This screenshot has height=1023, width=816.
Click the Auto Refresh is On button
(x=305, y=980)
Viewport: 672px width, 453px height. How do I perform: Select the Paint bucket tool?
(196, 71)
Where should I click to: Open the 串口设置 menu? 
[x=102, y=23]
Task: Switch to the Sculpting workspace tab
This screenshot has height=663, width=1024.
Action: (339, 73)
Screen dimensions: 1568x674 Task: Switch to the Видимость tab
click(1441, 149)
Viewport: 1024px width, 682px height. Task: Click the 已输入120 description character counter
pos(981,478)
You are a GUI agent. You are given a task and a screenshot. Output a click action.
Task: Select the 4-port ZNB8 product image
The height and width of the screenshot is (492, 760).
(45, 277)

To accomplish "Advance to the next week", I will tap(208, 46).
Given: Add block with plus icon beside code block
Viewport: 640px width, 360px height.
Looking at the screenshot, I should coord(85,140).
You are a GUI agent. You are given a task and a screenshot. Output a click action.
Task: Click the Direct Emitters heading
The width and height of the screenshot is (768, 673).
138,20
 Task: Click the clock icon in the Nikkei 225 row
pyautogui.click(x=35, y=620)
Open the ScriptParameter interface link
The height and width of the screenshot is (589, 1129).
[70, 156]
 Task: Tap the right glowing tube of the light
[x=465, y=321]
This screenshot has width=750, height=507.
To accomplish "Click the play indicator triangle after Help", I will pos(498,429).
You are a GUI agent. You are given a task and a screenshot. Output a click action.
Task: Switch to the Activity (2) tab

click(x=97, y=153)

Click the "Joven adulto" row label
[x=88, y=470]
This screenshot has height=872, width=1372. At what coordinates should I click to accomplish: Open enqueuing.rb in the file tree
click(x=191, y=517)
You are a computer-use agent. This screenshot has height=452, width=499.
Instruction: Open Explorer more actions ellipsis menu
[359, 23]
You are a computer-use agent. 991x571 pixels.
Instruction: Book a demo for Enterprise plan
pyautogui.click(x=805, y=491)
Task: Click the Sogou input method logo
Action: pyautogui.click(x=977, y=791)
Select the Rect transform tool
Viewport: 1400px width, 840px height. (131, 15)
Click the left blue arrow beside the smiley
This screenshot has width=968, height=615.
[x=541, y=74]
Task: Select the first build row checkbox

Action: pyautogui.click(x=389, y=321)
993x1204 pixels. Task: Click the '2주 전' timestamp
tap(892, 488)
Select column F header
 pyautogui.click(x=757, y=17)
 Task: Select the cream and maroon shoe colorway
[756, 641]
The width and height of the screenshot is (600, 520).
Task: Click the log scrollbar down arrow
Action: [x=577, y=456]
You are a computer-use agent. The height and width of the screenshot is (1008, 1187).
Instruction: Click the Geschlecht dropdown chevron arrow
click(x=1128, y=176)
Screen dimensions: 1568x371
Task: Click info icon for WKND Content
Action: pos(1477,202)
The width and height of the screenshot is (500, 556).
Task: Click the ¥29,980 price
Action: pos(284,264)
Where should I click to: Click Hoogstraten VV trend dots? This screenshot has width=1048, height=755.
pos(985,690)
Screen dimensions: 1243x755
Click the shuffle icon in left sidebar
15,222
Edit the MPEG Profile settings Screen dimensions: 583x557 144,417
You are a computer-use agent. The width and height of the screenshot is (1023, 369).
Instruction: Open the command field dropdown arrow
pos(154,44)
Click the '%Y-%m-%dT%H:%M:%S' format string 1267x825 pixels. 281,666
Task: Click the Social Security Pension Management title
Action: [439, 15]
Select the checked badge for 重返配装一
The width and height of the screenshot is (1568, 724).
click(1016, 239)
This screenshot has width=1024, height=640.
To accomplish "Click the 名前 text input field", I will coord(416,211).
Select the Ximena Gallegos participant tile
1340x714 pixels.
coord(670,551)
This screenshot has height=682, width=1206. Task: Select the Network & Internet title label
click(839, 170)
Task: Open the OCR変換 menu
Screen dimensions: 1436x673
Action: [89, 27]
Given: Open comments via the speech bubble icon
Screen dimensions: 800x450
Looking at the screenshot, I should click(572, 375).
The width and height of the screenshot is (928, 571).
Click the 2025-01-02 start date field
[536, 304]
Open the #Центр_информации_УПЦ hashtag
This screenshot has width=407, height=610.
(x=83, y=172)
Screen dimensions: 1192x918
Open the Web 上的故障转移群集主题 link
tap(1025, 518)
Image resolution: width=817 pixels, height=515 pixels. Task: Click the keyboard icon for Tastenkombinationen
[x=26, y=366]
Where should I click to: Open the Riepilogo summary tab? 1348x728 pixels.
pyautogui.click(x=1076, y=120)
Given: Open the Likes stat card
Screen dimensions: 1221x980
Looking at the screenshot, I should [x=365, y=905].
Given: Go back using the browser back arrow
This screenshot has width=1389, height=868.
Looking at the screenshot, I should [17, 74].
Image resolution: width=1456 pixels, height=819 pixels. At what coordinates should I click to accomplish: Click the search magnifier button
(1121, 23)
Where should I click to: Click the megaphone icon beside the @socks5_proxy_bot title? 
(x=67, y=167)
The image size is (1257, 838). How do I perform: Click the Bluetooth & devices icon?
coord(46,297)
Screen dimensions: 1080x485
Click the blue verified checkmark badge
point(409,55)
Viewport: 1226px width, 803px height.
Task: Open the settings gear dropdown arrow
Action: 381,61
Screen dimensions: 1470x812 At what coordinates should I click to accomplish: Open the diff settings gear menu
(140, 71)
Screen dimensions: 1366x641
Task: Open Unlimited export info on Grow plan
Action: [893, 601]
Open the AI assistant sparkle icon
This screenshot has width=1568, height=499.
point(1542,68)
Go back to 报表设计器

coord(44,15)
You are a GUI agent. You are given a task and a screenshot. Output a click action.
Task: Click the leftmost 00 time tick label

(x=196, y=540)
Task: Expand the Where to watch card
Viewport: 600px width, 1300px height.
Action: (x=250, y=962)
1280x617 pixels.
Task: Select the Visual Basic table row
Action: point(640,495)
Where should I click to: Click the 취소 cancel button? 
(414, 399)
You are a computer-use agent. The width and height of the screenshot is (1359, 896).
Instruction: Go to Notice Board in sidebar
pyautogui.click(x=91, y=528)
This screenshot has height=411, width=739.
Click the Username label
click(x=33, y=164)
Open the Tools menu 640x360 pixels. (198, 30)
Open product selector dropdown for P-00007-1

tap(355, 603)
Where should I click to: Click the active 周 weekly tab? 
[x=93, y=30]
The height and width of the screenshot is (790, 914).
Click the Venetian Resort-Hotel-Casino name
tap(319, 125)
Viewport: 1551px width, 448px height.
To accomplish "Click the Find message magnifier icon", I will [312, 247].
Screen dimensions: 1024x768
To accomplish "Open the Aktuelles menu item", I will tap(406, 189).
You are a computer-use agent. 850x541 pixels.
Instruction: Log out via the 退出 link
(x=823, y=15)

> **Task instructions**
Work out how many lines of the data hold the string "will". State only that number.

> **Reply**
5